While the benefits of the cellwise paradigm are evident, it also introduces new and complex challenges. One major issue is that rotating the data can spread cellwise outliers across an entire observation, making orthogonal or affine equivariance not only unnecessary but potentially harmful. This necessitates rethinking statistical methods such as covariance estimation, principal component analysis, and regression. Another second challenge is that outlying cells are not always marginally extreme, meaning that detecting them requires considering the true dependencies within the data. However, estimating these dependencies is difficult when the data already contains cellwise outliers, creating a circular problem that calls for innovative solutions. Finally, since any combination of cells within an observation may be outlying, the number of possible outlier patterns grows exponentially with the dimension. This poses significant computational challenges that require efficient detection and estimation techniques.

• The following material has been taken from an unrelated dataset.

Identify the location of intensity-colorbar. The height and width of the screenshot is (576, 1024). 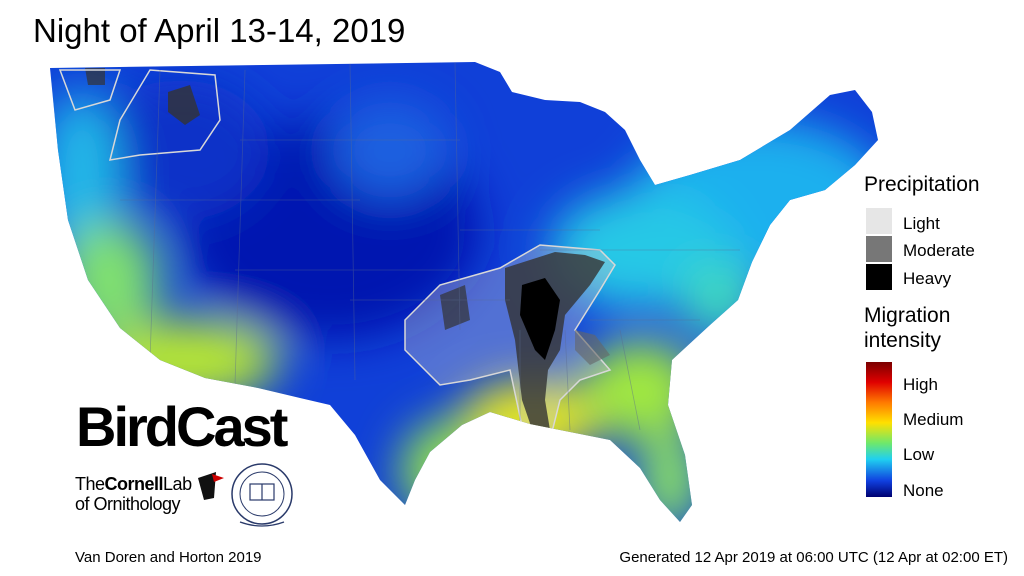
(879, 430).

Several proposals have been made to deal with cellwise outliers in a variety of settings. These settings include outlier detection, covariance estimation, regression and principal component analysis. While several of these proposals work very well in certain settings, many of them remain hard to understand from a theoretical perspective and have been mainly tested in relatively benign scenarios of cellwise outliers. To contribute to an explanation for this first fact, we illustrate how seemingly natural properties of estimators are incompatible with cellwise robustness when quantified through a cellwise breakdown value. This is the case for the estimation of location, covariance and regression. Nevertheless, we illustrate that it is indeed possible to develop estimators with nontrivial cellwise breakdown values such as the recently introduced cellwise MCD estimator Raymaekers and Rousseeuw [2023]. Despite the progress made so far, the issue of cellwise outliers is far from solved. We discuss pathways forward, and investigate the relation with related issues such as handling data with heavy tails.

References

  • Alqallaf et al. [2009] Fatemah Alqallaf, Stefan Van Aelst, Victor J Yohai, and Ruben H Zamar. Propagation of outliers in multivariate data. The Annals of Statistics, 37(1):311–331, 2009. doi: 10.1214/07-AOS588.

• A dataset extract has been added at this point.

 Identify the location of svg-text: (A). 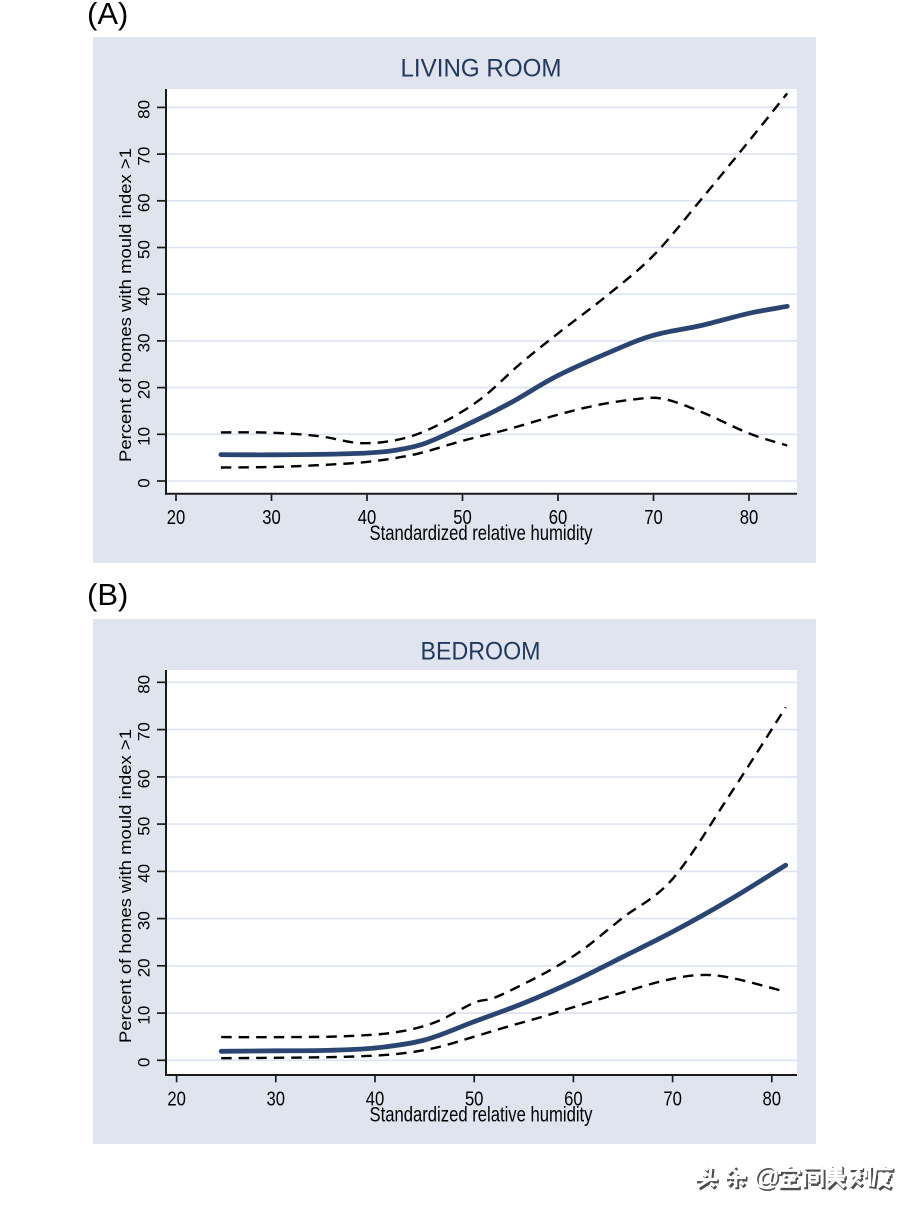
(108, 16).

  • Raymaekers and Rousseeuw [2023] Jakob Raymaekers and Peter J. Rousseeuw. The Cellwise Minimum Covariance Determinant Estimator. Journal of the American Statistical Association, pages 1–12, November 2023. doi: 10.1080/01621459.2023.2267777.
  • Raymaekers and Rousseeuw [2024] Jakob Raymaekers and Peter J. Rousseeuw. Challenges of cellwise outliers. Econometrics and Statistics, 2024. doi: 10.1016/j.ecosta.2024.02.002.